__Exercise prompt__.
Your response should consist of every record, exactly as given.
════
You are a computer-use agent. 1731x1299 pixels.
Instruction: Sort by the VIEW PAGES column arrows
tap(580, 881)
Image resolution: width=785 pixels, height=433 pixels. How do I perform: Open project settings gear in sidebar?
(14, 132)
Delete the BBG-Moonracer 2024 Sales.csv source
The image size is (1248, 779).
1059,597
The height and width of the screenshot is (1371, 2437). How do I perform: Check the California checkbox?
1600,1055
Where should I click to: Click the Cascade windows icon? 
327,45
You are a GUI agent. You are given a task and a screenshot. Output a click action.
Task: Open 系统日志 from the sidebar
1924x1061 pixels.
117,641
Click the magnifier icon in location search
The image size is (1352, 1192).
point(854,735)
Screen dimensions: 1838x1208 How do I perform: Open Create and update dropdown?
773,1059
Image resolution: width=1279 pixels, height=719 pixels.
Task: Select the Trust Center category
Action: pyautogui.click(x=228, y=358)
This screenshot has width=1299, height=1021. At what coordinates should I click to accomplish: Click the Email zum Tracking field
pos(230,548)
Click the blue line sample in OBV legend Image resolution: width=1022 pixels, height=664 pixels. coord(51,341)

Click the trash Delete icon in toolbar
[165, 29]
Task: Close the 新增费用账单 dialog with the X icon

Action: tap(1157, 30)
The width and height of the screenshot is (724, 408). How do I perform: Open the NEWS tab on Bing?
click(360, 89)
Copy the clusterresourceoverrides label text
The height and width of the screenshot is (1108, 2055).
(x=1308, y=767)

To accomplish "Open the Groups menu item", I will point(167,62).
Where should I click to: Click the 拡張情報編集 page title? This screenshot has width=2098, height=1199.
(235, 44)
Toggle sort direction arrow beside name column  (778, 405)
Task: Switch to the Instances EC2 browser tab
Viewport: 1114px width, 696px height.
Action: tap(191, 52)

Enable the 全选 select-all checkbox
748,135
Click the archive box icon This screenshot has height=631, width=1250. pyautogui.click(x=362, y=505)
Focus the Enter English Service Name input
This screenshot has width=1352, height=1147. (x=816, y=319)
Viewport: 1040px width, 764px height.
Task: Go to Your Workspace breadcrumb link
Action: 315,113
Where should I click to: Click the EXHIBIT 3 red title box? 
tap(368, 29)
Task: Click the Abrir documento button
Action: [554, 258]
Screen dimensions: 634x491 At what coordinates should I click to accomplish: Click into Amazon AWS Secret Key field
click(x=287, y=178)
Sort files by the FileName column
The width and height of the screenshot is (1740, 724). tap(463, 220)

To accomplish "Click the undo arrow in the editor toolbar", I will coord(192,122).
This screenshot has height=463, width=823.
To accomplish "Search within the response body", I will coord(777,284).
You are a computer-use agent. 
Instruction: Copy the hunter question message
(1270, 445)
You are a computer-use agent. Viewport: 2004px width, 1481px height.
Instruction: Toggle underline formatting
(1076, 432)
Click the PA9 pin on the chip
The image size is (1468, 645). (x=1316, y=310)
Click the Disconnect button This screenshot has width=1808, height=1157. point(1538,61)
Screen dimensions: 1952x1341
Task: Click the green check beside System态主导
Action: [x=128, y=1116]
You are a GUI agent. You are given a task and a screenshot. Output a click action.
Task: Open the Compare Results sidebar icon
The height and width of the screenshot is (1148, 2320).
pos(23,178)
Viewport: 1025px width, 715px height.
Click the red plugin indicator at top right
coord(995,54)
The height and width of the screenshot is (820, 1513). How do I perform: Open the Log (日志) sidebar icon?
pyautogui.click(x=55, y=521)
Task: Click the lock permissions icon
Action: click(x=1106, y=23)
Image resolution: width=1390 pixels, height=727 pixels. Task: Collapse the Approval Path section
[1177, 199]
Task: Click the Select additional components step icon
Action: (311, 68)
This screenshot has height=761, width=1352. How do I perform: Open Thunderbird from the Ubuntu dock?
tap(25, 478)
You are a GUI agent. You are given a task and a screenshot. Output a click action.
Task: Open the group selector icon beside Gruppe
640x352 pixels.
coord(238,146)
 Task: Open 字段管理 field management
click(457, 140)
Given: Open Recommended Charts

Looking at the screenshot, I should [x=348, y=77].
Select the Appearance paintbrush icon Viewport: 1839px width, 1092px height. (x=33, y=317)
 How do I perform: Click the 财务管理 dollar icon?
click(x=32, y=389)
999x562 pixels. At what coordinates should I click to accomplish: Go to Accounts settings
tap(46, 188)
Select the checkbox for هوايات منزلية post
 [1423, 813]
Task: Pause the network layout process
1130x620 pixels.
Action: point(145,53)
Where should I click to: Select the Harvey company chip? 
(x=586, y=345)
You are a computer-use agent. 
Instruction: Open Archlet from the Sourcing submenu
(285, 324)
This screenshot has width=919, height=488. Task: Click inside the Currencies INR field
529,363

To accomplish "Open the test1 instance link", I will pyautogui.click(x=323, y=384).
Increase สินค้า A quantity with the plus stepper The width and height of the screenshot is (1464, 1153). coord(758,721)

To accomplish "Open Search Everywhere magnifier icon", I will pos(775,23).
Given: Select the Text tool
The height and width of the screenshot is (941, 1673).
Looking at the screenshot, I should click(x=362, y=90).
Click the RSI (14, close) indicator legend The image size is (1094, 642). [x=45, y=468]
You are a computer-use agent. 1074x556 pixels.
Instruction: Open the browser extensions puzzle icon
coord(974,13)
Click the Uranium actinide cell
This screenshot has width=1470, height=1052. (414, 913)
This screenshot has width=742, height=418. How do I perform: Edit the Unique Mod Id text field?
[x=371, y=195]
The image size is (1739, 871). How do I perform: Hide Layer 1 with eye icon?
════
__Task result__.
You are a computer-use agent. 1731x1299 pixels.
Instruction: Sort by the VIEW PAGES column arrows
tap(580, 881)
Image resolution: width=785 pixels, height=433 pixels. How do I perform: Open project settings gear in sidebar?
(14, 132)
Delete the BBG-Moonracer 2024 Sales.csv source
The image size is (1248, 779).
1059,597
The height and width of the screenshot is (1371, 2437). How do I perform: Check the California checkbox?
1600,1055
Where should I click to: Click the Cascade windows icon? 
327,45
You are a GUI agent. You are given a task and a screenshot. Output a click action.
Task: Open 系统日志 from the sidebar
1924x1061 pixels.
117,641
Click the magnifier icon in location search
The image size is (1352, 1192).
point(854,735)
Screen dimensions: 1838x1208 How do I perform: Open Create and update dropdown?
773,1059
Image resolution: width=1279 pixels, height=719 pixels.
Task: Select the Trust Center category
Action: pyautogui.click(x=228, y=358)
This screenshot has width=1299, height=1021. At what coordinates should I click to accomplish: Click the Email zum Tracking field
pos(230,548)
Click the blue line sample in OBV legend Image resolution: width=1022 pixels, height=664 pixels. coord(51,341)

Click the trash Delete icon in toolbar
[165, 29]
Task: Close the 新增费用账单 dialog with the X icon

Action: tap(1157, 30)
The width and height of the screenshot is (724, 408). How do I perform: Open the NEWS tab on Bing?
click(360, 89)
Copy the clusterresourceoverrides label text
The height and width of the screenshot is (1108, 2055).
(x=1308, y=767)

To accomplish "Open the Groups menu item", I will point(167,62).
Where should I click to: Click the 拡張情報編集 page title? This screenshot has width=2098, height=1199.
(235, 44)
Toggle sort direction arrow beside name column  (778, 405)
Task: Switch to the Instances EC2 browser tab
Viewport: 1114px width, 696px height.
Action: tap(191, 52)

Enable the 全选 select-all checkbox
748,135
Click the archive box icon This screenshot has height=631, width=1250. pyautogui.click(x=362, y=505)
Focus the Enter English Service Name input
This screenshot has width=1352, height=1147. (x=816, y=319)
Viewport: 1040px width, 764px height.
Task: Go to Your Workspace breadcrumb link
Action: 315,113
Where should I click to: Click the EXHIBIT 3 red title box? 
tap(368, 29)
Task: Click the Abrir documento button
Action: [554, 258]
Screen dimensions: 634x491 At what coordinates should I click to accomplish: Click into Amazon AWS Secret Key field
click(x=287, y=178)
Sort files by the FileName column
The width and height of the screenshot is (1740, 724). tap(463, 220)

To accomplish "Click the undo arrow in the editor toolbar", I will coord(192,122).
This screenshot has height=463, width=823.
To accomplish "Search within the response body", I will coord(777,284).
You are a computer-use agent. 
Instruction: Copy the hunter question message
(1270, 445)
You are a computer-use agent. Viewport: 2004px width, 1481px height.
Instruction: Toggle underline formatting
(1076, 432)
Click the PA9 pin on the chip
The image size is (1468, 645). (x=1316, y=310)
Click the Disconnect button This screenshot has width=1808, height=1157. point(1538,61)
Screen dimensions: 1952x1341
Task: Click the green check beside System态主导
Action: [x=128, y=1116]
You are a GUI agent. You are given a task and a screenshot. Output a click action.
Task: Open the Compare Results sidebar icon
The height and width of the screenshot is (1148, 2320).
pos(23,178)
Viewport: 1025px width, 715px height.
Click the red plugin indicator at top right
coord(995,54)
The height and width of the screenshot is (820, 1513). How do I perform: Open the Log (日志) sidebar icon?
pyautogui.click(x=55, y=521)
Task: Click the lock permissions icon
Action: click(x=1106, y=23)
Image resolution: width=1390 pixels, height=727 pixels. Task: Collapse the Approval Path section
[1177, 199]
Task: Click the Select additional components step icon
Action: (311, 68)
This screenshot has height=761, width=1352. How do I perform: Open Thunderbird from the Ubuntu dock?
tap(25, 478)
You are a GUI agent. You are given a task and a screenshot. Output a click action.
Task: Open the group selector icon beside Gruppe
640x352 pixels.
coord(238,146)
 Task: Open 字段管理 field management
click(457, 140)
Given: Open Recommended Charts

Looking at the screenshot, I should [x=348, y=77].
Select the Appearance paintbrush icon Viewport: 1839px width, 1092px height. (x=33, y=317)
 How do I perform: Click the 财务管理 dollar icon?
click(x=32, y=389)
999x562 pixels. At what coordinates should I click to accomplish: Go to Accounts settings
tap(46, 188)
Select the checkbox for هوايات منزلية post
 [1423, 813]
Task: Pause the network layout process
1130x620 pixels.
Action: point(145,53)
Where should I click to: Select the Harvey company chip? 
(x=586, y=345)
You are a computer-use agent. 
Instruction: Open Archlet from the Sourcing submenu
(285, 324)
This screenshot has width=919, height=488. Task: Click inside the Currencies INR field
529,363

To accomplish "Open the test1 instance link", I will pyautogui.click(x=323, y=384).
Increase สินค้า A quantity with the plus stepper The width and height of the screenshot is (1464, 1153). coord(758,721)

To accomplish "Open Search Everywhere magnifier icon", I will pos(775,23).
Given: Select the Text tool
The height and width of the screenshot is (941, 1673).
Looking at the screenshot, I should click(x=362, y=90).
Click the RSI (14, close) indicator legend The image size is (1094, 642). [x=45, y=468]
You are a computer-use agent. 1074x556 pixels.
Instruction: Open the browser extensions puzzle icon
coord(974,13)
Click the Uranium actinide cell
This screenshot has width=1470, height=1052. (414, 913)
This screenshot has width=742, height=418. How do I perform: Edit the Unique Mod Id text field?
[x=371, y=195]
The image size is (1739, 871). How do I perform: Hide Layer 1 with eye icon?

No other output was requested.